Networking

Traffic Director: TLS routing using Envoy gateway proxy on GKE

November 8, 2022

Sanmay Mishra

Cloud Infrastructure Consultant

Ilya Zelker

Strategic Cloud Engineer

A common pattern for solving application networking challenges is to use a service mesh. Users familiar with such architectures face challenges related to network flow, security, and observability. Traffic Director is a managed Google service that helps solve these problems.

In this blog, we are going to share a sample architecture, using Traffic Director to configure gateway proxies, running on a GKE cluster, with TLS routing rules to route traffic from clients outside of the cluster to workloads deployed on the cluster.

Furthermore, we will demonstrate how north-south traffic could enter the service mesh using the Envoy proxy acting as an ingress gateway. Additionally, we will demonstrate the use of the service routing API to route such traffic and share some useful troubleshooting techniques.

The following diagram illustrates all the key components and traffic flows that are described in this blog.

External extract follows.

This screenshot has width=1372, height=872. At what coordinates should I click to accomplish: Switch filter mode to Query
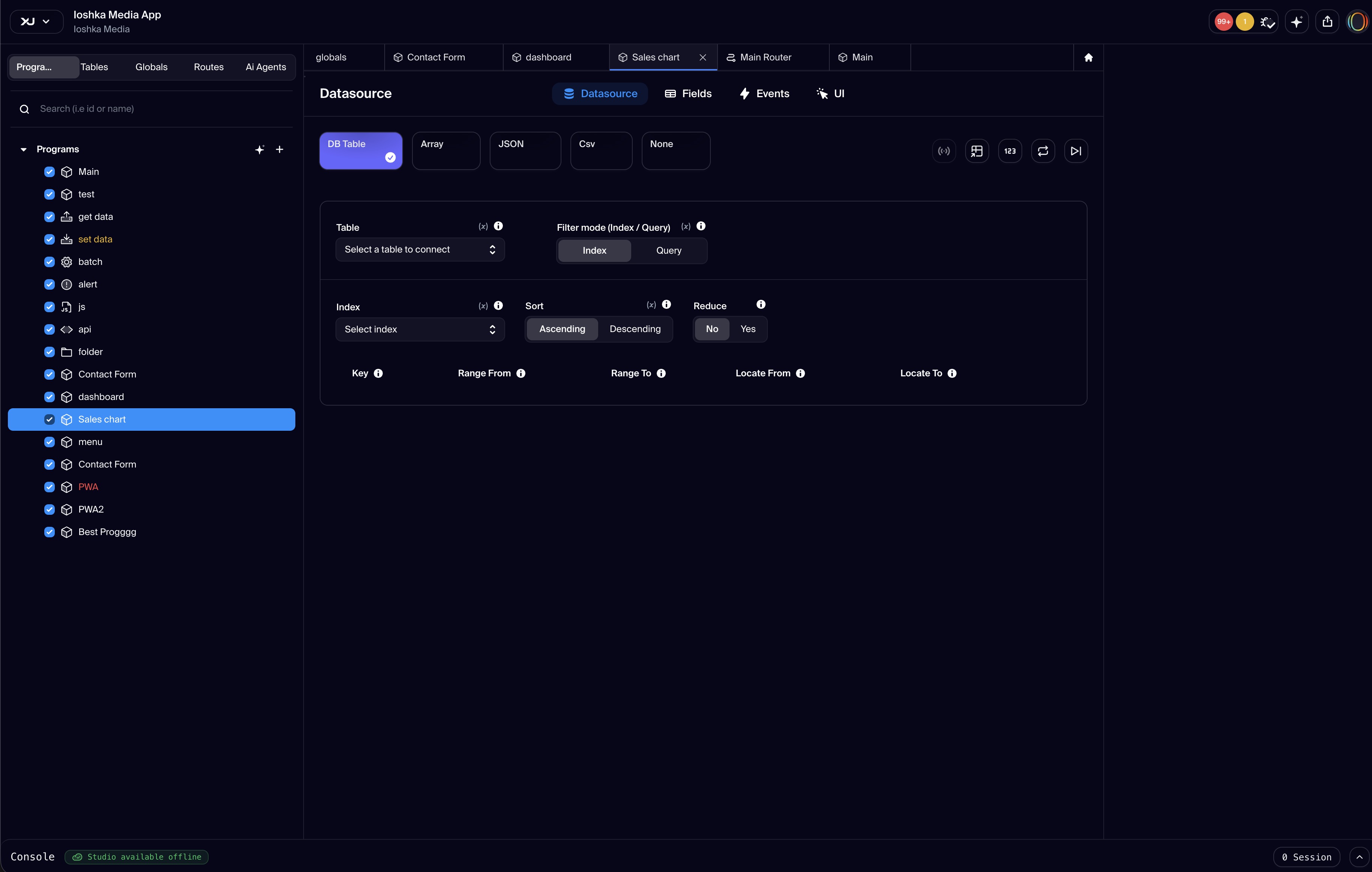[668, 251]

1. An internal client will make a request to a sample application (e.g. https://www.example.com) and the request will be forwarded to an internal load balancer.

2. All requests to the internal load balancer are forwarded to pods containing Envoy proxies, running as a deployment of gateway proxies on a GKE cluster.

3. These Envoy proxies receive their configuration from the Traffic Director, as their control plane.

4. Based on the routing configuration received from the Traffic Director, the proxies will then route the incoming requests to the appropriate backend service for the target application.

5. The request will be handled by any of the pods associated with the backend service.

https://storage.googleapis.com/gweb-cloudblog-publish/images/1_blog-hld_architecture.drawio.max-1900x1900.jpg

Backend service

In this section, we show how to deploy our target application and create the backend service, i.e. echo-service-neg that will be mapped with that application as depicted on the diagram above. First, let’s deploy the echo service. Notice the following annotation:

It instructs Google Cloud to create a Network Endpoint Group, a NEG - one for each zone in the region. Later, these NEGs will be configured as backends for the Traffic Director.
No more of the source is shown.